The Impact of Differential Feature Under-reporting on Algorithmic Fairness
Nil-Jana Akpinar, Zachary C. Lipton, Alexandra Chouldechova
TL;DR
This paper tackles fairness in public-sector risk models under differential feature under-reporting, a form of MNAR bias where data are more complete for populations relying more on public services. It introduces a tractable model with $X = Z \odot \xi$, analyzes how under-reporting induces attenuation and weight-shifting in linear predictors, and defines excess selection rates to quantify disparities. The authors show that standard missing-data methods generally fail to mitigate the resulting unfairness and propose two targeted strategies: model estimation with an augmented loss and group-dependent optimal prediction imputation, together with a mechanism to estimate under-reporting rates via PU-learning. Empirical results on semi-synthetic and real datasets demonstrate that under-reporting often increases disparities, while the proposed methods substantially reduce excess selection rates with minimal loss in predictive accuracy, offering practical guidance for fairer public-sector algorithms.
Abstract
Predictive risk models in the public sector are commonly developed using administrative data that is more complete for subpopulations that more greatly rely on public services. In the United States, for instance, information on health care utilization is routinely available to government agencies for individuals supported by Medicaid and Medicare, but not for the privately insured. Critiques of public sector algorithms have identified such differential feature under-reporting as a driver of disparities in algorithmic decision-making.
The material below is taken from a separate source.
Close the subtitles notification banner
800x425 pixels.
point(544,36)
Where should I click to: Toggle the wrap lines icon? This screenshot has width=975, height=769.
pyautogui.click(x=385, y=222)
Yet this form of data bias remains understudied from a technical viewpoint. While prior work has examined the fairness impacts of additive feature noise and features that are clearly marked as missing, the setting of data missingness absent indicators (i.e. differential feature under-reporting) has been lacking in research attention. In this work, we present an analytically tractable model of differential feature under-reporting which we then use to characterize the impact of this kind of data bias on algorithmic fairness. We demonstrate how standard missing data methods typically fail to mitigate bias in this setting, and propose a new set of methods specifically tailored to differential feature under-reporting. Our results show that, in real world data settings, under-reporting typically leads to increasing disparities. The proposed solution methods show success in mitigating increases in unfairness.